処方できるようになったのは、Akili Interactiveが制作した「EndeavorRX」と呼ばれるゲームで、主に不注意の症状をもつ8~12歳の子供を対象にしています。
ゲームは小型飛行機を操縦して氷河や火山、ジャングルなどを通り抜ける内容で、Akili Interactiveは、1日30分、1週間に5日間のプレイを推奨しています。
ADHDの治療にビデオゲームを承認した背景について、FDAのデバイスおよび放射線医療センターの責任者であるジェフリー・シュレン氏は、「FDAは、患者が安全で効果のある革新的なデジタル治療にアクセスできるよう取り組んでいる」と述べ、「EndeavourRxは、子供のADHDの症状を改善するための、投薬によらないオプションを提供する」と説明しました。
© 2020 Akili Interactive
アメリカでは、6~11歳の子供約400万人がADHDの問題を抱えています。
ADHDの症状には、集中力と注意力の低下や行動の制御の困難があり、日常生活や学業に少なくない影響を与えます。
FDAは今回の承認にあたり、合計600人以上の子供を対象とした複数の研究をレビューしました。
348人が参加した研究では、EndeavourRxを週5日、4週間にわたってプレイした後、36%の子供に注意の改善がみられました。
FDAは、EndeavourRxをプレイすることによる深刻な事例は報告されていないとする一方で、一部の子供には、欲求不満、頭痛、めまい、感情的反応、攻撃性などが観察されたと付け加えています。

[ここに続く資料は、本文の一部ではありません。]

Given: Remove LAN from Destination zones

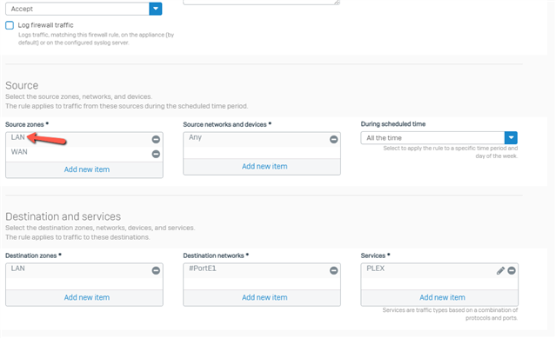Looking at the screenshot, I should [x=156, y=270].
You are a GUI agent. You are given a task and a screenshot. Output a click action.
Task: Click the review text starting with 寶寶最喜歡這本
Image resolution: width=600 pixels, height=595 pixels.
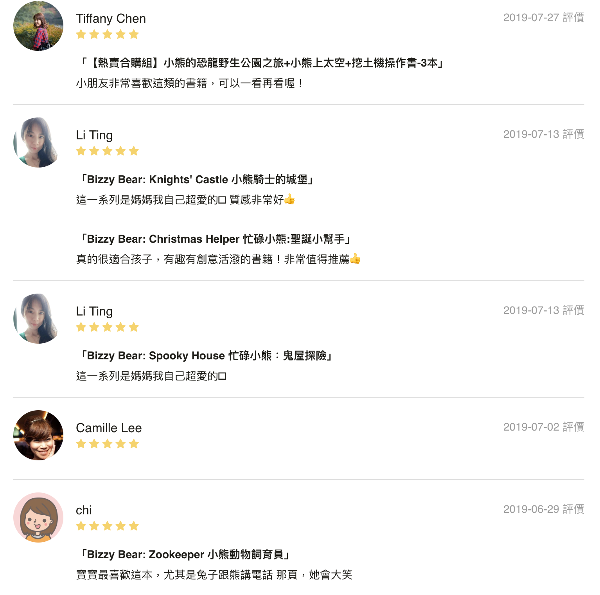click(x=214, y=575)
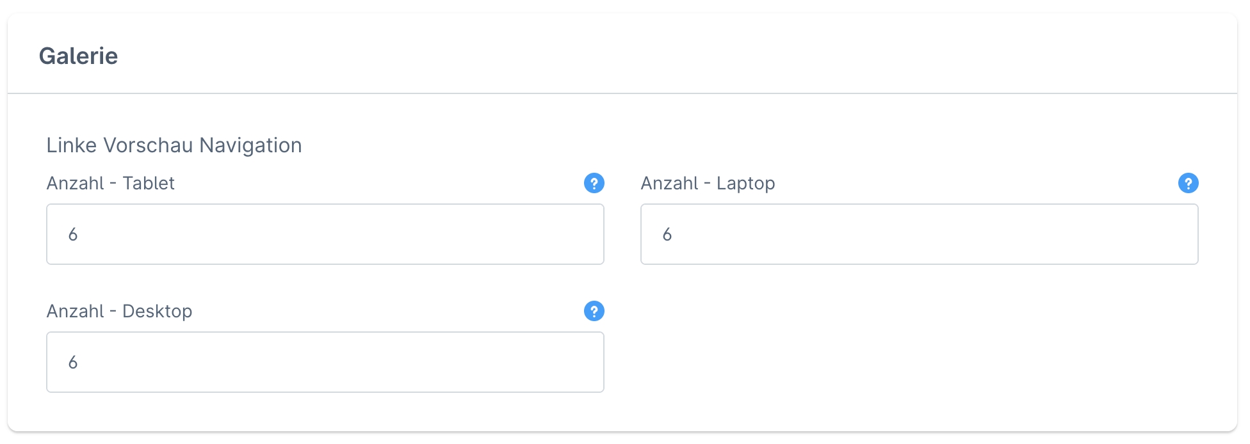
Task: Click the empty space right of Desktop field
Action: coord(919,362)
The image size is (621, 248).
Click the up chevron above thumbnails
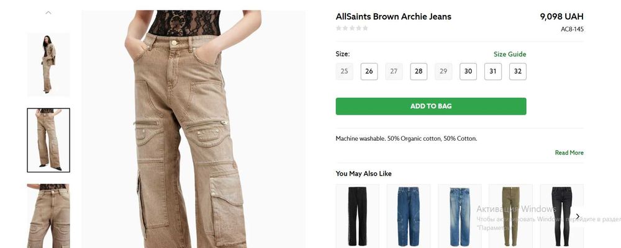pos(48,12)
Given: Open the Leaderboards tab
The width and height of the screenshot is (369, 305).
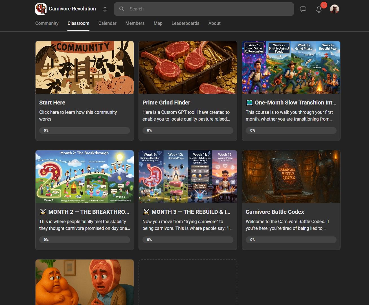Looking at the screenshot, I should point(185,23).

Akili InteractiveのCEOで薬理学者のエディー・マルトゥッチ博士は、EndeavorRxについて、「テクノロジーを使用した全く新しいADHDの治療法だ」と説明したうえで、「今回のFDAの決定により、認知の問題を抱えている全ての人を支援するという目標の、最初の一歩を踏み出せることに興奮している」と話しています。